Actually, Cassandra knows a little bit about this. If a row already exists in a memtable, Cassandra knows this for free. This means when a memtable is flushed to disk (becoming an SSTable), Cassandra knows how many rows there are in it. However, across SSTables, Cassandra doesn’t know if the rows are disjoint or entirely overlapping.
This means the only way to find out is to read through the rows. This is exactly what the pycassa example is doing: read through all the rows. And under the hood this is what the ‘select count’ query does too (with large enough limit). I
f you have 10 TB of data per node in a single column family, your innocuos one line query will scan through 10 TB of data on all nodes just to give you one number!
I don’t care about the exact number, can I have a ballpark estimate?
Because Cassandra knows how many rows there are in each SSTable it is possible to get an estimate. The ‘nodetool cfstats’ output tells you these counts in the ‘Number of Keys (estimate)’ line. This is the sum of rows in each SStable (again approximate due to the indexing used but can’t be off by more than 128 by default).
This will often be fairly accurate but it depends on your workload. For write once workloads with unique row keys it will be close (it doesn’t include memtables). But for workloads with lots of overwrites, or writes to the same row a long time apart, it could be significantly different from the true value.
Because this estimate is the sum across all SSTables, It can’t be more than a factor of your SSTable count (also printed by cfstats) too high. If you are testing you could do a full compaction (‘nodetool compact’) to get all your data in one SSTable to get a more accurate count.
Can I maintain a count myself?
If you only ever wrote to a row once, you could use a Cassandra counter that you increment on each new row insertion. But if rows were written to more than once you would have the same problem as Cassandra itself has: is this the first write or not? And maintaining this would be hard: a single error throws the count off forever.
You could also maintain a row that you insert all row keys to. This will have as many columns as you have total rows but no data. Counting the number of rows is reduced to counting the number of columns in this row. However, now every insert requires an insert to this row, and the row isn’t scalable. You could come up with complex solutions to fix this but it will likely become a maintenance problem that is not worth the effort.
Because deletes are actually insertions of tombstones (see explanation why), rows that only have deleted columns will show up in the above cfstats counts. Only when the tombstones have been garbage collected will they be removed from the count. As a further complication, you can also delete whole rows. This inserts a special row tombstone object. This can result in empty rows being returned in queries messing up counts. By default, pycassa filters these out (you can get them back by setting ‘filter_empty=False’ in the get_range call). Also the CQL count query doesn’t count them.
What about consistency?
In a replicated setting, even if each Cassandra node knew exactly how many unique rows it had seen, it wouldn’t necessarily know the full count. Maybe each node has missed a row, but collectively they have all the rows. This further complicates any solution to finding accurate counts.

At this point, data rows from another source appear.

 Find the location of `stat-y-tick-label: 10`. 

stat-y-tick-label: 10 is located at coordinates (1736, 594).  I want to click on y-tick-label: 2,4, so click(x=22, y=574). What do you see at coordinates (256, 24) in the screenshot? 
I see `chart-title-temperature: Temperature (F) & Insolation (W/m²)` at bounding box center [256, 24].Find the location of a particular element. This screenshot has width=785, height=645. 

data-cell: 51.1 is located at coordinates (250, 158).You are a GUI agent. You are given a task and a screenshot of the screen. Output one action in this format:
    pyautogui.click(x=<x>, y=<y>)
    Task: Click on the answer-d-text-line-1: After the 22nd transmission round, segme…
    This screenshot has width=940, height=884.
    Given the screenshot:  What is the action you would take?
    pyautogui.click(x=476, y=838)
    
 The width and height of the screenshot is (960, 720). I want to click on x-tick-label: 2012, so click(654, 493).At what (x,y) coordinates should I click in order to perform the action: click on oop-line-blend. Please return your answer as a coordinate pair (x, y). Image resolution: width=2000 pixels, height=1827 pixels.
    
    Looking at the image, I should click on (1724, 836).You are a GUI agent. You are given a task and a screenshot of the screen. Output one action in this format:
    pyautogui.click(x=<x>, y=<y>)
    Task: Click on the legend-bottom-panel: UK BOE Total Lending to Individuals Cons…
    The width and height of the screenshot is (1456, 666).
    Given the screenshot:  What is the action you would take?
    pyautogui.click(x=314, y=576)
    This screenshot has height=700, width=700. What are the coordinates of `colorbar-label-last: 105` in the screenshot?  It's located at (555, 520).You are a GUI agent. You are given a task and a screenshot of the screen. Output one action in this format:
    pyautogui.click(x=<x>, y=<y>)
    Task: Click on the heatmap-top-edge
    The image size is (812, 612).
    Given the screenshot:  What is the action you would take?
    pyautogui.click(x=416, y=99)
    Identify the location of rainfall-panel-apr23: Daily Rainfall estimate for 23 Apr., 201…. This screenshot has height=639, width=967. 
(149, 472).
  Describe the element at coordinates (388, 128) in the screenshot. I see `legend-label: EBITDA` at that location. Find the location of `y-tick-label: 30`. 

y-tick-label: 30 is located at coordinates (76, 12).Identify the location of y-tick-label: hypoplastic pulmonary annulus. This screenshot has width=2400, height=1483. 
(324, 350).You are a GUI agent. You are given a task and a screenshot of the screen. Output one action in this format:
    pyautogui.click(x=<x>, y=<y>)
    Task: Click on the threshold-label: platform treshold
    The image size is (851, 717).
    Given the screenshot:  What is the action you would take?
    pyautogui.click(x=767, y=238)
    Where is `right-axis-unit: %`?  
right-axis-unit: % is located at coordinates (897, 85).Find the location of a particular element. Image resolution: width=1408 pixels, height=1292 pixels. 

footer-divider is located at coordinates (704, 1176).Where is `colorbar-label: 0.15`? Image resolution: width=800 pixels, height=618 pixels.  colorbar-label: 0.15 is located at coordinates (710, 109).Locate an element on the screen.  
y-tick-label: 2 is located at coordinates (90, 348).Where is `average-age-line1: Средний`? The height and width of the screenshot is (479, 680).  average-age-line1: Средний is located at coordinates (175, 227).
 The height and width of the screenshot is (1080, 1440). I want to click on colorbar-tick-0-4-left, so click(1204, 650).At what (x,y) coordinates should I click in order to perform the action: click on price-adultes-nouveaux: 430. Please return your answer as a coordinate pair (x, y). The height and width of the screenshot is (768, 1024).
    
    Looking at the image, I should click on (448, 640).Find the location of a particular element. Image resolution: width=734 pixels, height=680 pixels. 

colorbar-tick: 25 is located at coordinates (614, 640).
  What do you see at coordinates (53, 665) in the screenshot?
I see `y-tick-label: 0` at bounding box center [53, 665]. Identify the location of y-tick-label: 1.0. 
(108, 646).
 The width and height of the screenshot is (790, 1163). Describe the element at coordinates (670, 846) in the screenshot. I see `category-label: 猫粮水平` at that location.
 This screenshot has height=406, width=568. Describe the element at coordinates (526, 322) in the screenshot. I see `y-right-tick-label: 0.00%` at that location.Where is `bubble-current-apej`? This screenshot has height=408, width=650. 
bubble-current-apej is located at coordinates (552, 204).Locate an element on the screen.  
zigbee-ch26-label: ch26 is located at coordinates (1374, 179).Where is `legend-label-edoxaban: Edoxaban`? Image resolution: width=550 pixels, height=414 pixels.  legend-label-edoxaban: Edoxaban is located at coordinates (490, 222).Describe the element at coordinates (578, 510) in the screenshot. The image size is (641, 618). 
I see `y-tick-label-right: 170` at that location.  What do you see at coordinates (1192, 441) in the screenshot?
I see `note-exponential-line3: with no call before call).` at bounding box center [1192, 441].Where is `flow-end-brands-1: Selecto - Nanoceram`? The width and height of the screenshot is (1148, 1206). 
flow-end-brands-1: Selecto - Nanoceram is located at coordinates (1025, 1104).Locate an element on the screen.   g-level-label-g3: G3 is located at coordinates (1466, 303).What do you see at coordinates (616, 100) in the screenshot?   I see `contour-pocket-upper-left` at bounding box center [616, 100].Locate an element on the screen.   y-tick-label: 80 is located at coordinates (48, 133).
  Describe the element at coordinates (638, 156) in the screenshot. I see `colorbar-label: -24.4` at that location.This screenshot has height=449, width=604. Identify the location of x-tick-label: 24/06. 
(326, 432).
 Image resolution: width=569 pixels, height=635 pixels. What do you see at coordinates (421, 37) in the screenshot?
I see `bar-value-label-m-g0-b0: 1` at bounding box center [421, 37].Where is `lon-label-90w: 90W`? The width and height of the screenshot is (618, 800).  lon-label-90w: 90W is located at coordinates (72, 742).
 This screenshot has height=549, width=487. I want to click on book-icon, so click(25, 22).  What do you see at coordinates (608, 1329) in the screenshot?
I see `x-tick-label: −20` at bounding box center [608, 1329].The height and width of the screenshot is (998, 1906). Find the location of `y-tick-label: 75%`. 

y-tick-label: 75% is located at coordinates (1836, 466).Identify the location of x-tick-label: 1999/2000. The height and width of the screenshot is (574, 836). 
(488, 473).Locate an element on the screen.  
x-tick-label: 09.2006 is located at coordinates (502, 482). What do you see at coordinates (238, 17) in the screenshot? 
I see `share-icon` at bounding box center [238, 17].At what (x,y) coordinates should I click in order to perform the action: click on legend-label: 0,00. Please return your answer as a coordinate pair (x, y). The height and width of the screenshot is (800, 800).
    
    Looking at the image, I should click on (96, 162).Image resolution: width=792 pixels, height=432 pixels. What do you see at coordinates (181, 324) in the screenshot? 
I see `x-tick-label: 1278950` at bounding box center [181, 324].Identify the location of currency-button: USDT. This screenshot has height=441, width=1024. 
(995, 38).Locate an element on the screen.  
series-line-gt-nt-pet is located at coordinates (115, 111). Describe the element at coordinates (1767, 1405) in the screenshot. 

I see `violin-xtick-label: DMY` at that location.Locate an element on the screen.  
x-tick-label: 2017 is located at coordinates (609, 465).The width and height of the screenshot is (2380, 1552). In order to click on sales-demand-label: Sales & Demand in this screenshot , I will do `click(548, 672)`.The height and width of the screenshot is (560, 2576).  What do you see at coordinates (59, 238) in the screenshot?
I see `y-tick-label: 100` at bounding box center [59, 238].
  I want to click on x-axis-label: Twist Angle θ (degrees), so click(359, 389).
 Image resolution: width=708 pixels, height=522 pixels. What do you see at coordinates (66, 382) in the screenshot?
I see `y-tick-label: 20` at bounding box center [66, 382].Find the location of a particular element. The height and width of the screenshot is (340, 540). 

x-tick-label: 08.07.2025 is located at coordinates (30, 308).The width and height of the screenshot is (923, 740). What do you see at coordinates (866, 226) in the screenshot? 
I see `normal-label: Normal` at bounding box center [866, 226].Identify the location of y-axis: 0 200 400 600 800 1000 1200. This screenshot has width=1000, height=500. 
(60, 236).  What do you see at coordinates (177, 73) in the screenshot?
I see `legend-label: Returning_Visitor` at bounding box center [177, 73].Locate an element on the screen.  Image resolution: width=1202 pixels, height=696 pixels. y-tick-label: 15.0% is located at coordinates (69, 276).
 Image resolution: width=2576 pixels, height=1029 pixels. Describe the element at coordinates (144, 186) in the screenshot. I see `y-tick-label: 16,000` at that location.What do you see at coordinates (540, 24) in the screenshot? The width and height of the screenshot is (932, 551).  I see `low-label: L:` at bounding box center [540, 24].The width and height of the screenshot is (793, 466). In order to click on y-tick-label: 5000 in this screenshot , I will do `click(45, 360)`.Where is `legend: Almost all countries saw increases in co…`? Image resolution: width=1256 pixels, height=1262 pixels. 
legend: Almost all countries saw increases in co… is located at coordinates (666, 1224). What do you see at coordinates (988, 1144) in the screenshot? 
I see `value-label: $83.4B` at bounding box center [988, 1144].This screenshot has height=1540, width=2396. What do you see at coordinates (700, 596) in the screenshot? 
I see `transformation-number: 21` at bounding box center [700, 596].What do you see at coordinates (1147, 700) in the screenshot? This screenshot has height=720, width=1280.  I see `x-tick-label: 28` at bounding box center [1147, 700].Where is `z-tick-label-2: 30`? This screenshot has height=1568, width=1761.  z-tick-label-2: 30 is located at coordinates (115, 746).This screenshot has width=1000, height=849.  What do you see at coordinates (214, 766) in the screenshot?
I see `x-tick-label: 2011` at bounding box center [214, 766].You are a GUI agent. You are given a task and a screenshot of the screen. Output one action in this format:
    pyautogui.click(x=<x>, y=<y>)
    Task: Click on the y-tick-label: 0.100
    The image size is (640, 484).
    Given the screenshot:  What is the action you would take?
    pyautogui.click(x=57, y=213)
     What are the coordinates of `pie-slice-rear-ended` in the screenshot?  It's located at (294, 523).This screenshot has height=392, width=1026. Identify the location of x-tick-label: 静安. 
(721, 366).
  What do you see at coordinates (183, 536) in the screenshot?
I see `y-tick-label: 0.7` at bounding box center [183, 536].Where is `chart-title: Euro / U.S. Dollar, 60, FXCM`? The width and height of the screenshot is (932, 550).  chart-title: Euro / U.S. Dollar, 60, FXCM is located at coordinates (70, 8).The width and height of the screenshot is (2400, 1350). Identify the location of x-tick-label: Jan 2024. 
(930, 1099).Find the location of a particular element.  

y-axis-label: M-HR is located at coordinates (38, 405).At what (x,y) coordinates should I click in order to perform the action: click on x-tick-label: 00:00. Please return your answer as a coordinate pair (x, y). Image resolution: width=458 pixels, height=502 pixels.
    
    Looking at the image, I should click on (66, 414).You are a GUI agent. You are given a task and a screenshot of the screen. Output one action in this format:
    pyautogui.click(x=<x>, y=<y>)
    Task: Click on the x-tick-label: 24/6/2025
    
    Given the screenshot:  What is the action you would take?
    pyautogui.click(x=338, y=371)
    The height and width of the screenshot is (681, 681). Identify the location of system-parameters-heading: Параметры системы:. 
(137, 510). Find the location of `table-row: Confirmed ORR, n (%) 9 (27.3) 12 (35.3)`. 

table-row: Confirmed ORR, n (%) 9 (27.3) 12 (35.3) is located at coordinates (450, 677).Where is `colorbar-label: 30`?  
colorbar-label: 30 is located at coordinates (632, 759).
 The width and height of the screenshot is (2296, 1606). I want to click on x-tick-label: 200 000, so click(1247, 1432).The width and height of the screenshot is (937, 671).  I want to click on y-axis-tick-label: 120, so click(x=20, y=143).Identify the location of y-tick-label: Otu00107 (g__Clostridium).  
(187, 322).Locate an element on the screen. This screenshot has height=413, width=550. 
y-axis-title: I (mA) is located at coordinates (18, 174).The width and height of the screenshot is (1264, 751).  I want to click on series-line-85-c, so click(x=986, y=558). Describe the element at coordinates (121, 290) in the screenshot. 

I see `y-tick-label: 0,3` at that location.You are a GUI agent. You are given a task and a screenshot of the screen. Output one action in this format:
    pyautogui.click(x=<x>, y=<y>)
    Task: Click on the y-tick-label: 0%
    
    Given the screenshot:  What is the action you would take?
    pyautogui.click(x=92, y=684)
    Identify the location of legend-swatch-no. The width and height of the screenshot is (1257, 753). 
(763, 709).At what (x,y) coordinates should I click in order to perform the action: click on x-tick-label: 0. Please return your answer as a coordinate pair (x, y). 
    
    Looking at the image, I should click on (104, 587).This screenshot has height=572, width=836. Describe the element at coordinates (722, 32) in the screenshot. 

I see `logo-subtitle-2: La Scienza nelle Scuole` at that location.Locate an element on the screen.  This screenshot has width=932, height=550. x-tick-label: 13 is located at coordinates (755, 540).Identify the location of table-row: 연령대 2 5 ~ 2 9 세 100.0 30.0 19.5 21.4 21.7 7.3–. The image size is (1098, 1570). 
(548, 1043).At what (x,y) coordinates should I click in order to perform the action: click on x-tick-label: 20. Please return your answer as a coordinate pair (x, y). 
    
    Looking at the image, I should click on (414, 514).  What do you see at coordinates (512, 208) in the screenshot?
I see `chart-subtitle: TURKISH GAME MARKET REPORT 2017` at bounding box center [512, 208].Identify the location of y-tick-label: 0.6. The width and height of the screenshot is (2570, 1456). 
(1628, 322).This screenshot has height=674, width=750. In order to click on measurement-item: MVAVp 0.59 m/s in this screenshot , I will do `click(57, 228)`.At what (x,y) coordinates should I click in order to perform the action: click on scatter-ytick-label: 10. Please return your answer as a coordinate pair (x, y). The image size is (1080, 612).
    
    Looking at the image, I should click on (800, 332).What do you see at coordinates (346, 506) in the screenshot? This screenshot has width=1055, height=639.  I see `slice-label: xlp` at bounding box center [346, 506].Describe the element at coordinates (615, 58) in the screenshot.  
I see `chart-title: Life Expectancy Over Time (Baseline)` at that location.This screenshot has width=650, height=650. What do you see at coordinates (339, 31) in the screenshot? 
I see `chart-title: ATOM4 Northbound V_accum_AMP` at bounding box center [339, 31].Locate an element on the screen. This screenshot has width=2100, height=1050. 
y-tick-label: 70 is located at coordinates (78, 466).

Separately, the count returned can be inconsistent in the sense that it might disagree with other counts obtained at the same time. This will happen if you are changing your data while counting: new rows may or may not get counted by ongoing count operations.
Why was I counting anyway?
We’ve seen above just how hard it is to get a count. I can’t think of many important use cases where the count is required though. You may want it for testing or auditing, but it is unlikely to be required by your application. If you think you need it, look to see if it really is required. You don’t want to be initiating a distributed table scan regularly just to find a count that will be out of date by the time you read it.